Irgendwie versuchte ich, mich nützlich zu machen, doch es wollte mir nicht gelingen, alles schien mir so lächerlich, so untauglich, so klein und unbedeutend, kurz: Ich kam mir überflüssig vor und versuchte gerade das Wort an Hux zu richten, irgendetwas zu sagen, um meine empfundene Einsamkeit und Unbedeutsamkeit fortschwinden zu sehen, als jener mir signalisierte, ich solle einmal zu ihm herkommen. Er gab mir dort ein Stück Seil in die Hand, meinte, ich solle es gut festhalten und regelmäßig darüber befinden, ob es noch ausreichend festgemacht sei, im Fall des Falles das Nötigste nachgeben und nur im äußersten Notfall, nämlich bei einer anstehenden Kenterung, gänzlich loslassen.
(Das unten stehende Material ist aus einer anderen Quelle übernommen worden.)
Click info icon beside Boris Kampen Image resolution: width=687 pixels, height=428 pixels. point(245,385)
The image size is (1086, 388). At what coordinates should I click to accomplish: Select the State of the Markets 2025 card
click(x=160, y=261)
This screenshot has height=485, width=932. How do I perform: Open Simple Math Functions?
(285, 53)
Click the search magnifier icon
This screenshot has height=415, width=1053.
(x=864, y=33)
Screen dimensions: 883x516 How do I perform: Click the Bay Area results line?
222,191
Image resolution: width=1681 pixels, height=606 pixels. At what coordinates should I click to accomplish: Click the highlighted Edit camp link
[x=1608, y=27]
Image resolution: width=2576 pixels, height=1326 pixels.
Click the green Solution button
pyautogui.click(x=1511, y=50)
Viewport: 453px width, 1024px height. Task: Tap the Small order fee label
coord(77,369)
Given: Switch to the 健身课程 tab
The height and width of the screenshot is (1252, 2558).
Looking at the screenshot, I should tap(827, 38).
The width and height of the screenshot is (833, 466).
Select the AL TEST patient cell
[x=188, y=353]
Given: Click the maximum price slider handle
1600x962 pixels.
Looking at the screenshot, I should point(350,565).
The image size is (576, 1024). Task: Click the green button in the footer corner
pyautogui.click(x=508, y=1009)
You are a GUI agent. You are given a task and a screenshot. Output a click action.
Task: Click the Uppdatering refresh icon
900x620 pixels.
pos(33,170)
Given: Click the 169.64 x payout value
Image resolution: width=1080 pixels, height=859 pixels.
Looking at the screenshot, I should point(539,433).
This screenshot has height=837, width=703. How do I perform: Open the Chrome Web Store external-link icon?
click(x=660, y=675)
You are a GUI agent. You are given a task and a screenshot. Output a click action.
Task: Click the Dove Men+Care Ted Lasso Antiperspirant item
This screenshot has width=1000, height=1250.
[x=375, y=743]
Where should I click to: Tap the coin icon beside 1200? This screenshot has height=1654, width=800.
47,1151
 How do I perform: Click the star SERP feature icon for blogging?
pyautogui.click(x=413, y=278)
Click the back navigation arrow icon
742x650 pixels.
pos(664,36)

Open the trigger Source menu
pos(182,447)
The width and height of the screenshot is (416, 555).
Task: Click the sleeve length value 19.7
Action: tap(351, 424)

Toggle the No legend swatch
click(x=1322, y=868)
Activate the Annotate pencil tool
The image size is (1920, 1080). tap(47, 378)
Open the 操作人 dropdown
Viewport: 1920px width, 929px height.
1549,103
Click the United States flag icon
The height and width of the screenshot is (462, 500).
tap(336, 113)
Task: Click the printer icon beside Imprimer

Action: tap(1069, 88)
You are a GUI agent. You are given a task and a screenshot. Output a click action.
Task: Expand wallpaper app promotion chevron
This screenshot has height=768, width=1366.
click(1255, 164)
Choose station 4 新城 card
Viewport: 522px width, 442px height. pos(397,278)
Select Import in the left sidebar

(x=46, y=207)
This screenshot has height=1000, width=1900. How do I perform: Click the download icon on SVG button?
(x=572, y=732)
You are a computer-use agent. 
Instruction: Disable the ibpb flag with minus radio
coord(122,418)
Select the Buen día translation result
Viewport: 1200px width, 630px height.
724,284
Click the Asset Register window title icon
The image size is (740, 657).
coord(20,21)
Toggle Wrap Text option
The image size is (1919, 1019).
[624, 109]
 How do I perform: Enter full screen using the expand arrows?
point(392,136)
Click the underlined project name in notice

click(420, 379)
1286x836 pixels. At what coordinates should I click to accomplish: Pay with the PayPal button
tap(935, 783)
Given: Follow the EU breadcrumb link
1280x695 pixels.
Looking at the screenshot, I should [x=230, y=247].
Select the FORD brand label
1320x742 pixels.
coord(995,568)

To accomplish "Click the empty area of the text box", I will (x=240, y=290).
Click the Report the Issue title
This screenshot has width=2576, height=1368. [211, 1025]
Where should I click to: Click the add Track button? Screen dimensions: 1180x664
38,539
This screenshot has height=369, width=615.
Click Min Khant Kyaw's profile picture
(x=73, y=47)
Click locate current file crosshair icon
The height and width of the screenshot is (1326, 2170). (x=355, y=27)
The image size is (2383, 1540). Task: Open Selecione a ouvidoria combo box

Dankbar dafür, im Zuge des Kommenden, für etwas Sorge tragen zu können und beruhigt der Worte von Hux wegen, nahm ich das Seil wie etwas dergestalt in die Hand, an dem mein Leben hing und von dem ich bereitwillig war, es zu verteidigen. Zwar war das Seil bereits an einigen Stellen befestigt und ich musste daher keine andauernde Kraft aufbringen, um es zu halten, allerdings, und dies machte mir die Sache etwas unangenehm, da ich in reaktiver Position war, musste ich, sobald es sich zu lösen begann, mit aller Kraft einen Weg finden, es festzuhalten. Wie ich so darüber nachdachte, und ich muss dazu sagen, es war mein erster Segelausflug, dachte ich, dass Hux mir nur eine Aufgabe gegeben hatte, damit er und ich mich nicht tatenlos sah, und darüber hinaus etwas, von dem er, abgesehen von der Vergewisserung darüber, ob das Seil noch festgemacht sei, meinte, es träte ohnehin nie ein. Und doch: sollte der Fall eintreten, also das die Seilhalterung, aus welchem Grund auch immer versagte, wie hätte ich das Großsegel je bändigen sollen? Nach der ersten Dankbarkeit mischte sich also Verunsicherung über die erteilte Aufgabe herbei, etwas das mir, im sich immer weiter entwickelndem Sturm, nicht aus dem Kopf ging und zur Verschlechterung meiner Psyche und Physis beitrug; ich fühlte mich schlichtweg nicht gewappnet, im Argen gelassen, mit etwas konfrontiert, dass mir Mut und jenen Überlebenswillen nahm, den ich vor einigen Augenblicken noch bereitwillig verteidigen wollte.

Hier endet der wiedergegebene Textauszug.